▶ [Input for this task]
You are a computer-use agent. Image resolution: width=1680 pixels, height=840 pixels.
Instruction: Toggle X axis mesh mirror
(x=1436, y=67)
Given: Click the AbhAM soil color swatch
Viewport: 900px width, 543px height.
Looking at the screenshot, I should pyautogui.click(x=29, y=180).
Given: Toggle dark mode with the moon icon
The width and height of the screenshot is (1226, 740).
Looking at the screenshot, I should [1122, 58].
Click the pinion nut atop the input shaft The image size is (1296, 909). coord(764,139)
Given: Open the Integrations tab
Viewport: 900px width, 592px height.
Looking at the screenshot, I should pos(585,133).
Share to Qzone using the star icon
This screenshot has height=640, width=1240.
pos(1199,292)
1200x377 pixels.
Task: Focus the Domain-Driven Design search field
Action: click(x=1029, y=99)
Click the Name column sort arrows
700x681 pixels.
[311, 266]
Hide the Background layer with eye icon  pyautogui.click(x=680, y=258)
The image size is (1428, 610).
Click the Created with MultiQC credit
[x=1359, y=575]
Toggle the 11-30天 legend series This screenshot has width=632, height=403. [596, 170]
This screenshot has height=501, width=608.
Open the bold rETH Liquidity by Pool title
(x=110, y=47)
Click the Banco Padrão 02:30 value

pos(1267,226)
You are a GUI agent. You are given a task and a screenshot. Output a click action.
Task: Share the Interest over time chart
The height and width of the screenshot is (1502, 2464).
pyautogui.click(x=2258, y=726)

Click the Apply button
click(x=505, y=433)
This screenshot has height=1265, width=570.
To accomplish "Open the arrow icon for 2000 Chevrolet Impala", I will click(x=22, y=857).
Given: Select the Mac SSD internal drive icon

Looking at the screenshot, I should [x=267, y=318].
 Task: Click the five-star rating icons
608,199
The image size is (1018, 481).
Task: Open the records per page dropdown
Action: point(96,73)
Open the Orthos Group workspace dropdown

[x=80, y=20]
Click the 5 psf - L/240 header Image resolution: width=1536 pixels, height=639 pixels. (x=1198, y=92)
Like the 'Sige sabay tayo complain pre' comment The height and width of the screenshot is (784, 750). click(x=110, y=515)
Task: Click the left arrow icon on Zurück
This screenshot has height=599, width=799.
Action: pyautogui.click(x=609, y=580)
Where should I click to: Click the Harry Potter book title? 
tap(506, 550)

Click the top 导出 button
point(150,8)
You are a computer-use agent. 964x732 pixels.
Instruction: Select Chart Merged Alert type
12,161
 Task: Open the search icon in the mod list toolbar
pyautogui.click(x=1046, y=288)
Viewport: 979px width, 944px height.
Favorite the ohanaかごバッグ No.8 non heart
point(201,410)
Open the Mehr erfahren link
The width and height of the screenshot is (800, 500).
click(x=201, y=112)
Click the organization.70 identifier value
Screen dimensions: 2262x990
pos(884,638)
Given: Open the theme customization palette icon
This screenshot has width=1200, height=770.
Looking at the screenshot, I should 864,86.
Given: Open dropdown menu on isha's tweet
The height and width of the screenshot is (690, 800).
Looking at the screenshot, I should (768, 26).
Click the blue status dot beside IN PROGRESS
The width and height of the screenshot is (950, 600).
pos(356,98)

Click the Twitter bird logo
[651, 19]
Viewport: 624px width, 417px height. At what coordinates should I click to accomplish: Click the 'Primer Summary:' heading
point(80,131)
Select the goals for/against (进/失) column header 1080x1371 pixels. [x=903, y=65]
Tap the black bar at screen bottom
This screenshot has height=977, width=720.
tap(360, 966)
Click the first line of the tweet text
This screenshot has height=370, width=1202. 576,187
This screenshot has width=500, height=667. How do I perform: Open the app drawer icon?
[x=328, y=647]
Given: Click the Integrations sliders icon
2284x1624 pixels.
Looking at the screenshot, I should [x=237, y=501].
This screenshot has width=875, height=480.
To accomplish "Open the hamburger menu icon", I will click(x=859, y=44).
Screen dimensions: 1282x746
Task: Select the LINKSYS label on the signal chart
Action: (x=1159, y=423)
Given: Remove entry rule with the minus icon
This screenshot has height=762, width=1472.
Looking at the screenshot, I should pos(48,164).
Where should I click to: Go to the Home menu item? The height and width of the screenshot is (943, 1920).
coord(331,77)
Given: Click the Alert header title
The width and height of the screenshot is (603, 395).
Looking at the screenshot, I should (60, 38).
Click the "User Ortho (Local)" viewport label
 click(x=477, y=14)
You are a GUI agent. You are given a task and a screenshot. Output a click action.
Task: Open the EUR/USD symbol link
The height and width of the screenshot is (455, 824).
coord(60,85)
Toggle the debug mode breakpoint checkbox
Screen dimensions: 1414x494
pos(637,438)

▶ [What you will do]
Reproduce the material in full, keeping every line exactly as given.

▶ [Reply to the task]
You are a computer-use agent. Image resolution: width=1680 pixels, height=840 pixels.
Instruction: Toggle X axis mesh mirror
(x=1436, y=67)
Given: Click the AbhAM soil color swatch
Viewport: 900px width, 543px height.
Looking at the screenshot, I should pyautogui.click(x=29, y=180).
Given: Toggle dark mode with the moon icon
The width and height of the screenshot is (1226, 740).
Looking at the screenshot, I should [1122, 58].
Click the pinion nut atop the input shaft The image size is (1296, 909). coord(764,139)
Given: Open the Integrations tab
Viewport: 900px width, 592px height.
Looking at the screenshot, I should pos(585,133).
Share to Qzone using the star icon
This screenshot has height=640, width=1240.
pos(1199,292)
1200x377 pixels.
Task: Focus the Domain-Driven Design search field
Action: click(x=1029, y=99)
Click the Name column sort arrows
700x681 pixels.
[311, 266]
Hide the Background layer with eye icon  pyautogui.click(x=680, y=258)
The image size is (1428, 610).
Click the Created with MultiQC credit
[x=1359, y=575]
Toggle the 11-30天 legend series This screenshot has width=632, height=403. [596, 170]
This screenshot has height=501, width=608.
Open the bold rETH Liquidity by Pool title
(x=110, y=47)
Click the Banco Padrão 02:30 value

pos(1267,226)
You are a GUI agent. You are given a task and a screenshot. Output a click action.
Task: Share the Interest over time chart
The height and width of the screenshot is (1502, 2464).
pyautogui.click(x=2258, y=726)

Click the Apply button
click(x=505, y=433)
This screenshot has height=1265, width=570.
To accomplish "Open the arrow icon for 2000 Chevrolet Impala", I will click(x=22, y=857).
Given: Select the Mac SSD internal drive icon

Looking at the screenshot, I should [x=267, y=318].
 Task: Click the five-star rating icons
608,199
The image size is (1018, 481).
Task: Open the records per page dropdown
Action: point(96,73)
Open the Orthos Group workspace dropdown

[x=80, y=20]
Click the 5 psf - L/240 header Image resolution: width=1536 pixels, height=639 pixels. (x=1198, y=92)
Like the 'Sige sabay tayo complain pre' comment The height and width of the screenshot is (784, 750). click(x=110, y=515)
Task: Click the left arrow icon on Zurück
This screenshot has height=599, width=799.
Action: pyautogui.click(x=609, y=580)
Where should I click to: Click the Harry Potter book title? 
tap(506, 550)

Click the top 导出 button
point(150,8)
You are a computer-use agent. 964x732 pixels.
Instruction: Select Chart Merged Alert type
12,161
 Task: Open the search icon in the mod list toolbar
pyautogui.click(x=1046, y=288)
Viewport: 979px width, 944px height.
Favorite the ohanaかごバッグ No.8 non heart
point(201,410)
Open the Mehr erfahren link
The width and height of the screenshot is (800, 500).
click(x=201, y=112)
Click the organization.70 identifier value
Screen dimensions: 2262x990
pos(884,638)
Given: Open the theme customization palette icon
This screenshot has width=1200, height=770.
Looking at the screenshot, I should 864,86.
Given: Open dropdown menu on isha's tweet
The height and width of the screenshot is (690, 800).
Looking at the screenshot, I should (768, 26).
Click the blue status dot beside IN PROGRESS
The width and height of the screenshot is (950, 600).
pos(356,98)

Click the Twitter bird logo
[651, 19]
Viewport: 624px width, 417px height. At what coordinates should I click to accomplish: Click the 'Primer Summary:' heading
point(80,131)
Select the goals for/against (进/失) column header 1080x1371 pixels. [x=903, y=65]
Tap the black bar at screen bottom
This screenshot has height=977, width=720.
tap(360, 966)
Click the first line of the tweet text
This screenshot has height=370, width=1202. 576,187
This screenshot has width=500, height=667. How do I perform: Open the app drawer icon?
[x=328, y=647]
Given: Click the Integrations sliders icon
2284x1624 pixels.
Looking at the screenshot, I should [x=237, y=501].
This screenshot has width=875, height=480.
To accomplish "Open the hamburger menu icon", I will click(x=859, y=44).
Screen dimensions: 1282x746
Task: Select the LINKSYS label on the signal chart
Action: (x=1159, y=423)
Given: Remove entry rule with the minus icon
This screenshot has height=762, width=1472.
Looking at the screenshot, I should pos(48,164).
Where should I click to: Go to the Home menu item? The height and width of the screenshot is (943, 1920).
coord(331,77)
Given: Click the Alert header title
The width and height of the screenshot is (603, 395).
Looking at the screenshot, I should (60, 38).
Click the "User Ortho (Local)" viewport label
 click(x=477, y=14)
You are a GUI agent. You are given a task and a screenshot. Output a click action.
Task: Open the EUR/USD symbol link
The height and width of the screenshot is (455, 824).
coord(60,85)
Toggle the debug mode breakpoint checkbox
Screen dimensions: 1414x494
pos(637,438)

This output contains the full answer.